Tarih ilmi için gizli ve bilinmez olan Oğuz Han’ı şair işte nabızlarında tevarüs eden genetik mirasla tanır. Artık Bir Türk olarak şairin bedeni ihtişamlı geçmişin aktörlerinden biri olan Oğuz Han’ın ilham edeceği duygularla geleceği kuracaktır. O halde geleceğin hedeflerini de bugünden belirlemek gerekecektir. Türklerin millet olarak Megola İdea’sı (Büyük Ülkü) Kızıl Elma, cihan hâkimiyeti mefkûresi, ilâ-yı kelimetullah, nizam-ı âlem ya da Turan kavramlarında ifadesini bulan dünya egemenliğine giden yoldur. Ziya Gökalp devrin şartları içinde bunu Turan ideali olarak belirler.
Vatan ne Türkiya’dır Türkler’e, ne Türkistan;
Vatan büyük ve müebbet bir ülkedir: Turan..

Buna göre Türklerin vatanı ne Türkiye ne de Türkistan’dır.
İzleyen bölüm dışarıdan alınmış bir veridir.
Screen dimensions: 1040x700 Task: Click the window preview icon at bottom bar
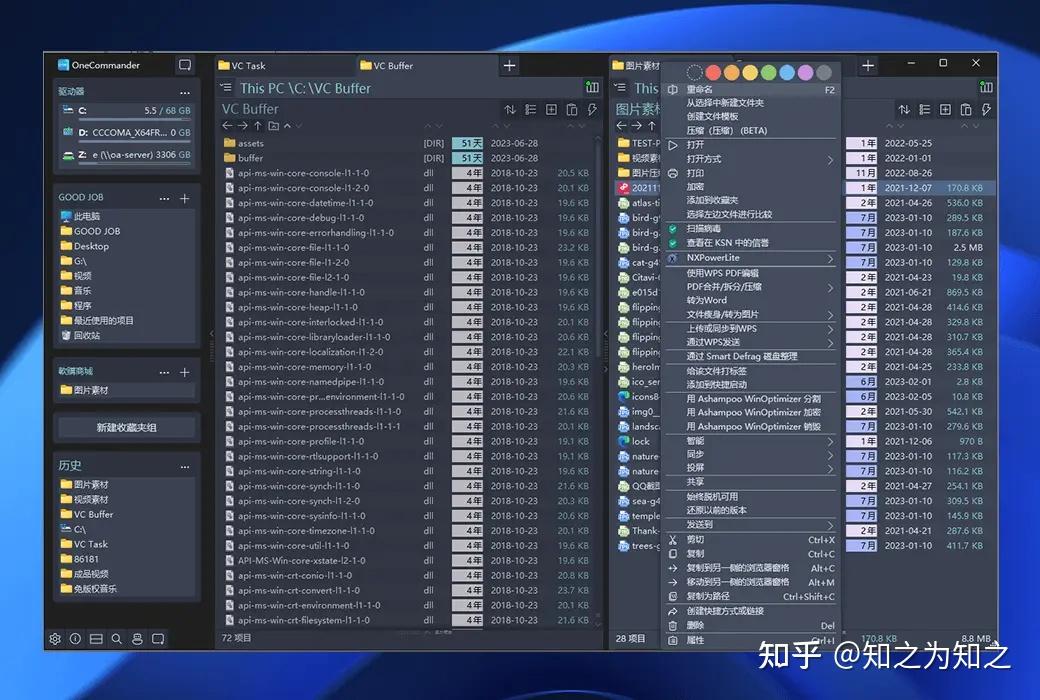click(158, 637)
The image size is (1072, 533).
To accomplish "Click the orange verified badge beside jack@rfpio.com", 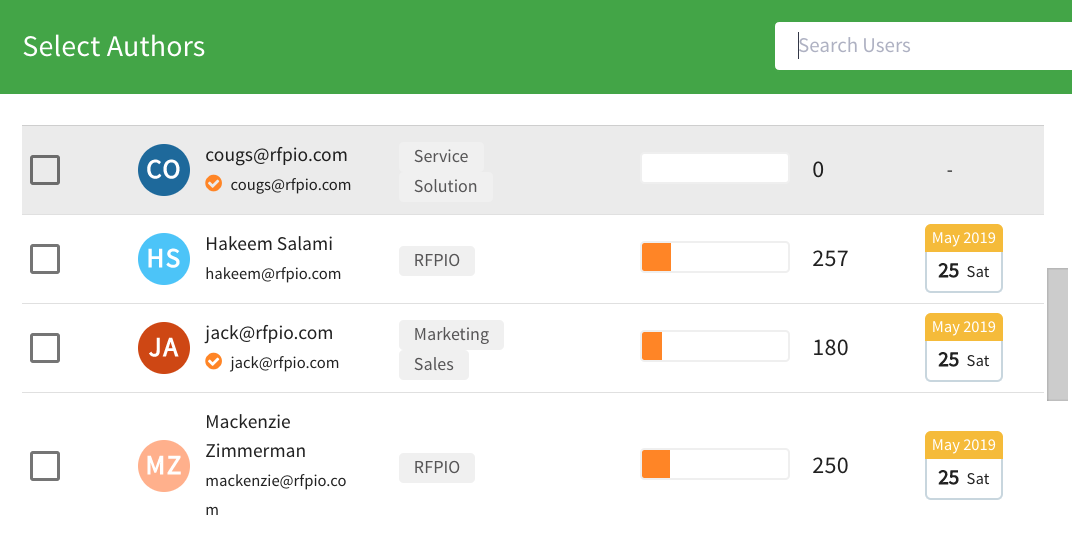I will point(214,361).
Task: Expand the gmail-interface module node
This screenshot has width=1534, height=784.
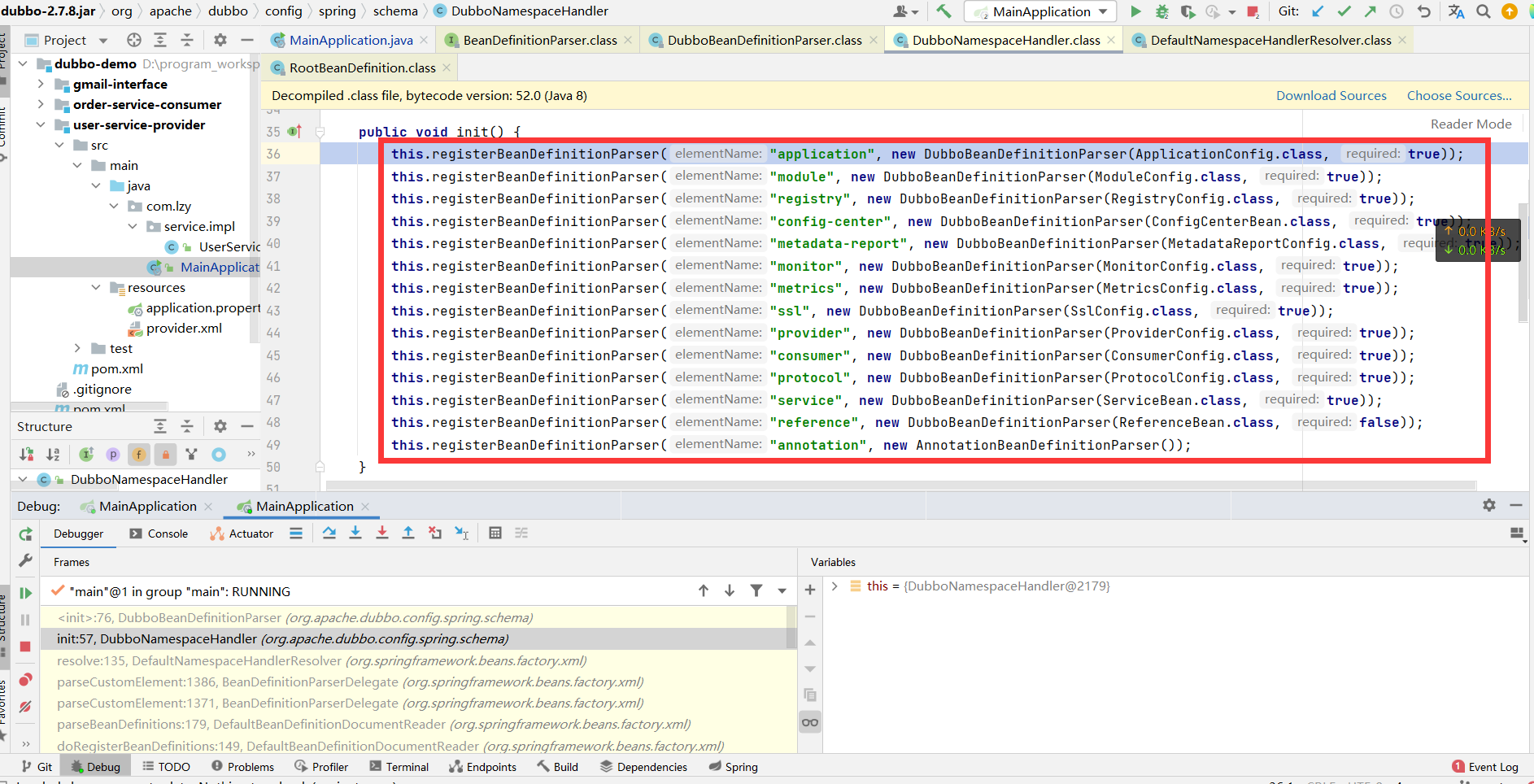Action: pos(41,84)
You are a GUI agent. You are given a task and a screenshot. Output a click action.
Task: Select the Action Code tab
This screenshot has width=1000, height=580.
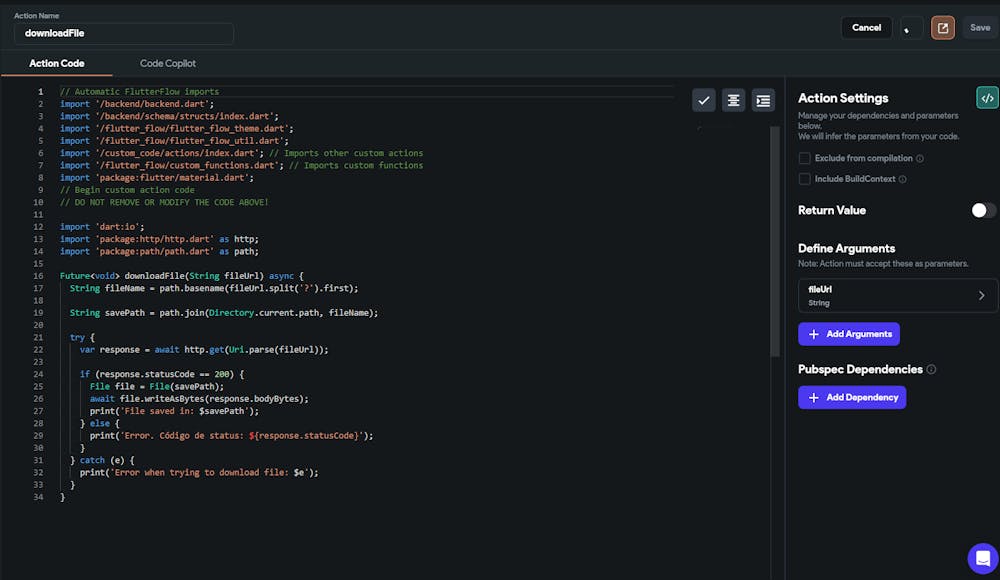(x=57, y=64)
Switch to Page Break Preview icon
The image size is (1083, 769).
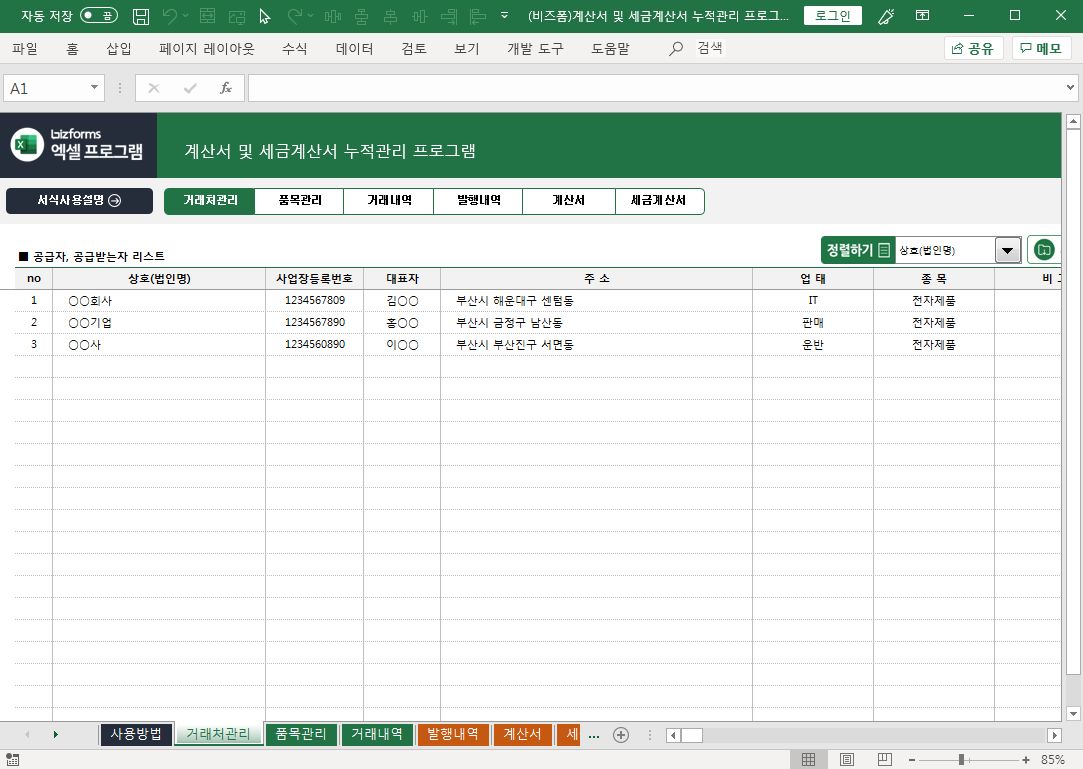click(x=883, y=759)
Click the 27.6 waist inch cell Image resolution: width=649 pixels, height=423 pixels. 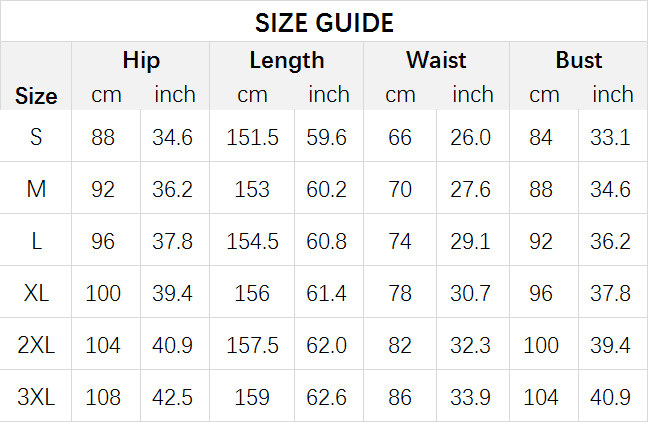pos(470,190)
Bu coğrafya Türkler için dar ve sınırlı bir alandır. Türklerin vatanı büyük ve ebedî bir ülke olan Turan’dır. Ömer Seyfettin bunu Kızıl Elma hikâyesinde “padişahın atının gidebildiği her yer” olarak belirler. Ziya Gökalp bu bakımdan somut bir vatan coğrafyası yerine soyut bir Turan’dan söz eder. Bunun için Türklerin yurdu ve Turan coğrafyasını sadece Türklerin yaşadığı topraklar olarak değil bir cihan hâkimiyetine kadar uzanacak ideal olarak belirler. Türkler geçmişte bunu başarmışlardır; o halde yine başarabilirler.
Fakat Gökalp, kuru hamaset ve ucuz kahramanlık söylemi içinde değildir. Bir sosyolog olarak bilimin kendisine tuttuğu ışıkta konuşur. Bu bakımdan gerçekçidir. Devrin sosyal ve siyasal şartlan içinde gerçekçi davranarak bu ideali ‘Oğuzculuk’ olarak sınırlar. Oğuzculuk içinde Türkmenlerin, Azerîlerin ve Türkiye Türklerinin olduğu siyasal birliği işaret eder. Millî Mücadele’den sonra bu sınırlar TBMM tarafından ‘Misak-i Millî’ (Millî sınırlar) olarak belirlenir.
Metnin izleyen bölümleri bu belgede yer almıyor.